Lo stress influisce negativamente sulla funzione riproduttiva. Questa è senza dubbio una delle conclusioni più interessanti emerse nel corso del Forum internazionale Stress, Inflammation and Reproduction organizzato dalla Fondazione Ibsa per la ricerca scientifica presso l’Università degli Studi di Siena. Gli esperti provenienti dagli Stati Uniti, Australia e diversi Paesi Europei hanno presentato ricerche e cliniche che testimoniano come la tensione (sia quella psicologica che metabolica e fisica) abbia un impatto negativo sui sistemi cerebrali ed ormonali della donna e dell’uomo tale da ridurre la possibilità di concepimento.
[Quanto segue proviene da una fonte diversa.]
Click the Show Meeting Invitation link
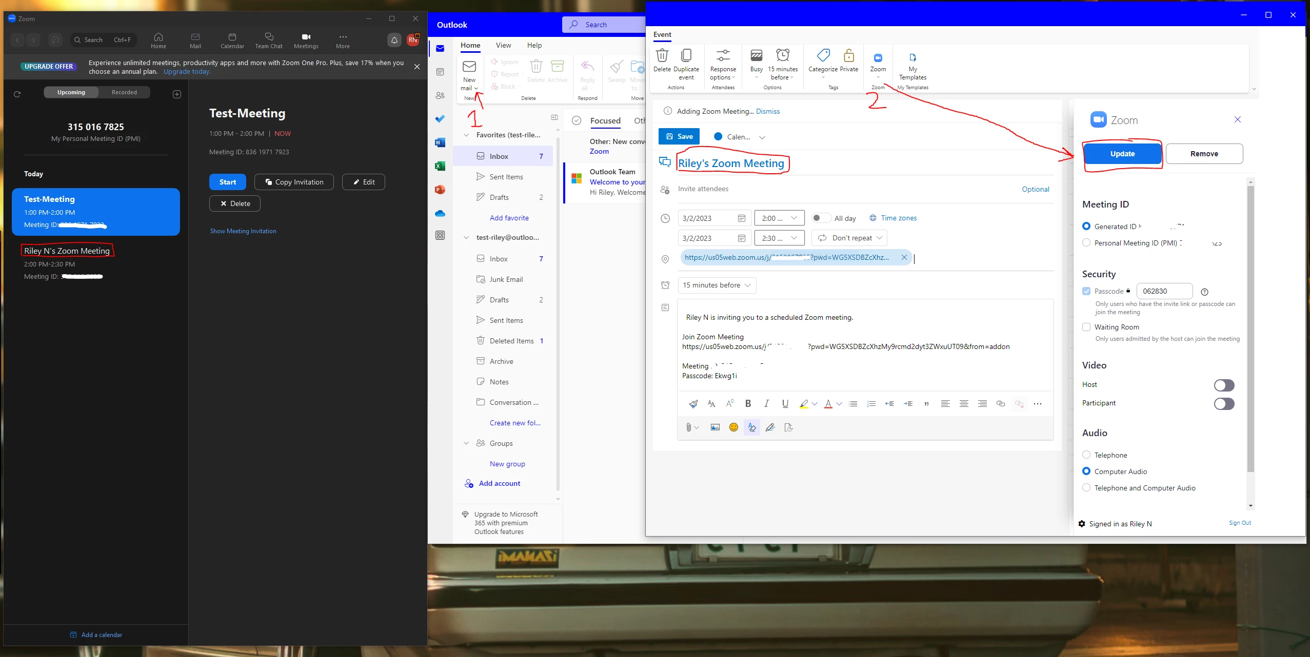This screenshot has height=657, width=1310. coord(243,231)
Secondo questo studio, “il 30% delle coppie che non riescono ad avviare una gravidanza ha livelli elevati di stress che vanno ad inibire ovulazione e spermatogenesi attraverso l’azione di neuropeptidi e di citochine infiammatorie“. Il Professore Ordinario Felice Petraglia, direttore della Ostetricia e Ginecologia dell’Università di Siena e Aous, afferma che “la tensione agisce sulla componente psicologica e sulle difese immunitarie causando le infiammazioni, soprattutto quelle croniche che agiscono interferendo anche sulla funzione riproduttiva e causando una ridotta capacità procreativa. In particolare possiamo distinguere tra stress preconcezionale, stress della coppia sterile che cerca una gravidanza e stress durante la gravidanza che può causare anche nascite premature o aborti“.
La Professoressa Sarah Berga del Wake Forest Baptist Medical Center ha poi spiegato come “le amenorree (assenza di mestruazioni) delle atlete, i forti dimagrimenti e le crisi affettive coinvolgono una serie di fattori e di funzioni comuni e possano anche causare una temporanea infertilità. Si tratta di patologie che partono come alterazioni ormonali e coinvolgono nel tempo meccanismi infiammatori che riducono la possibilità di procreare, per questo le nuove terapie per contrastare l’infertilità prevedono l’utilizzo di ormoni e di sostanze anti infiammatorie“. Come aiutare a combattere lo stress allora? Secondo Silvia Misiti, direttore della Fondazione Ibsa, “partendo dall’analisi dei fattori che lo determinano si possono registrare importanti passi avanti nella ricerca.